ABOUT THIS TASK.
Lines that include the word "icon" should be copied from the listing that follows.
*-*-*
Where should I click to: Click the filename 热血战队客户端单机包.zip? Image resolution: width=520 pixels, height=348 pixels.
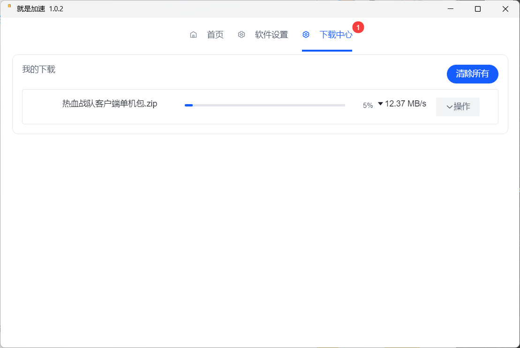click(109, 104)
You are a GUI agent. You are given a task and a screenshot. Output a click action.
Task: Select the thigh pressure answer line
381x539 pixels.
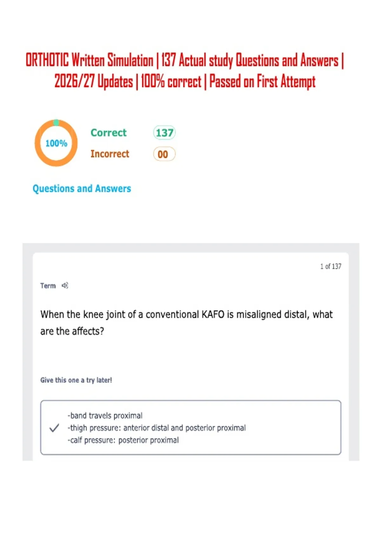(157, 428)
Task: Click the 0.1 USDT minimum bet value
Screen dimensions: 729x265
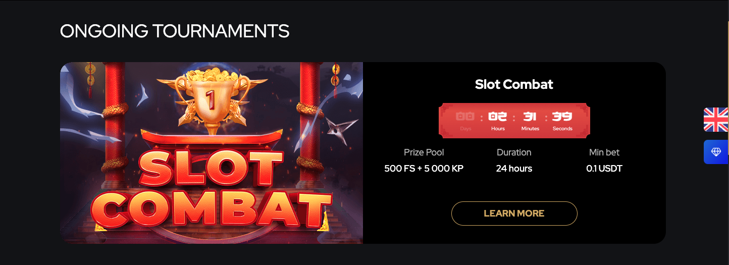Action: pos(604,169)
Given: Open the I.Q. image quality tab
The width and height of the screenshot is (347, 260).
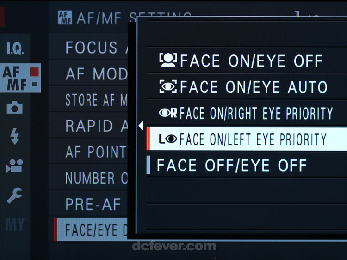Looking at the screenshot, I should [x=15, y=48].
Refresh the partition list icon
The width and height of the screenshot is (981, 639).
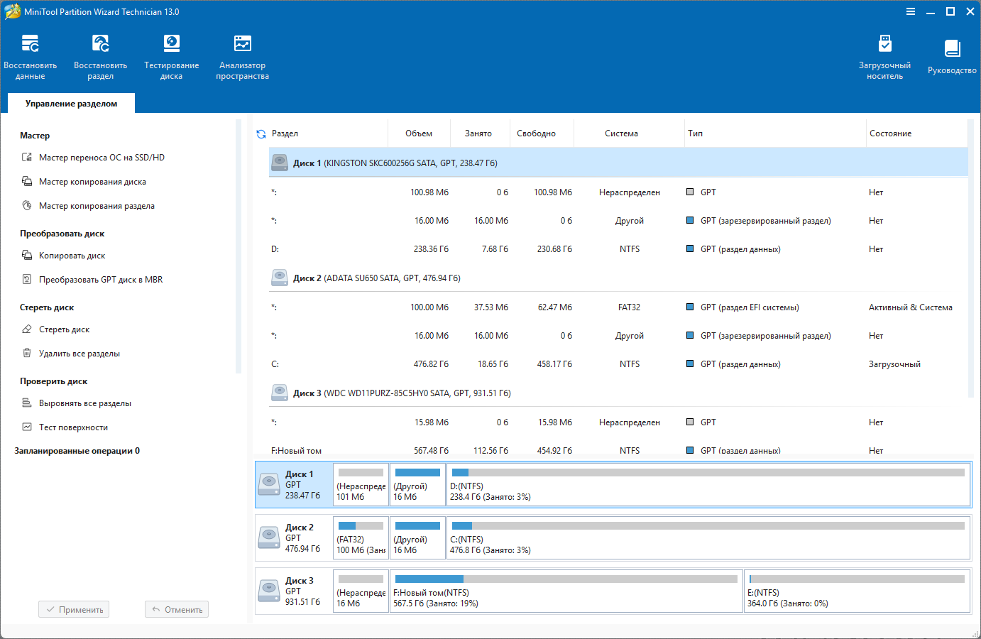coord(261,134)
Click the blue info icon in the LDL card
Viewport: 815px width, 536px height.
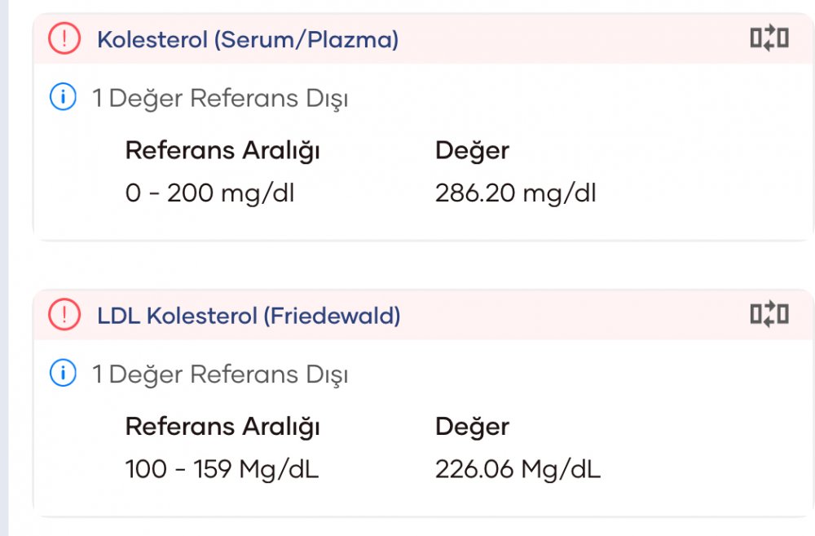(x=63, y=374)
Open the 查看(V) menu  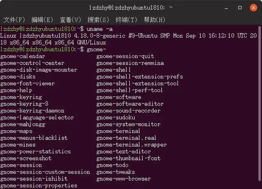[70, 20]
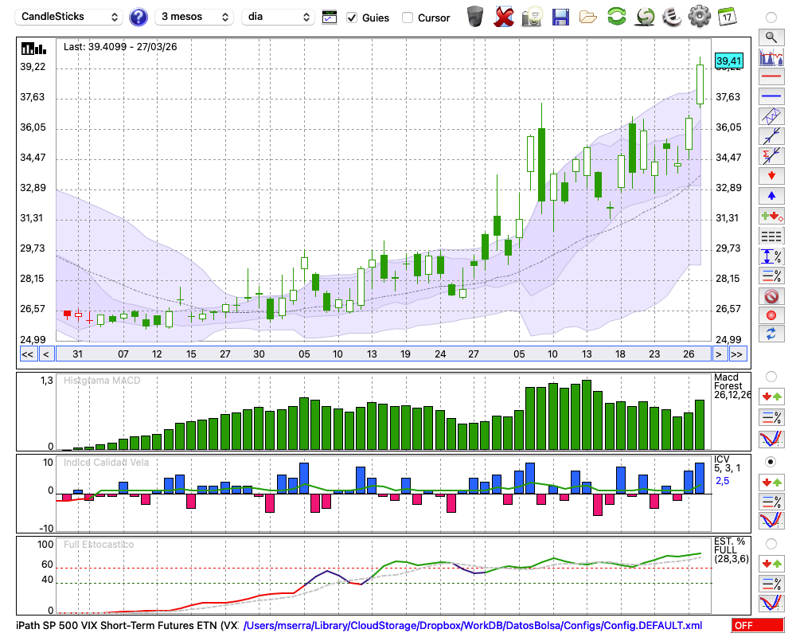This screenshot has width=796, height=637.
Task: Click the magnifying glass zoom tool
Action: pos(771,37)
*-*-*
ANSWER TO THE EXERCISE.
Refresh the partition list icon
Click the blue info icon in the LDL card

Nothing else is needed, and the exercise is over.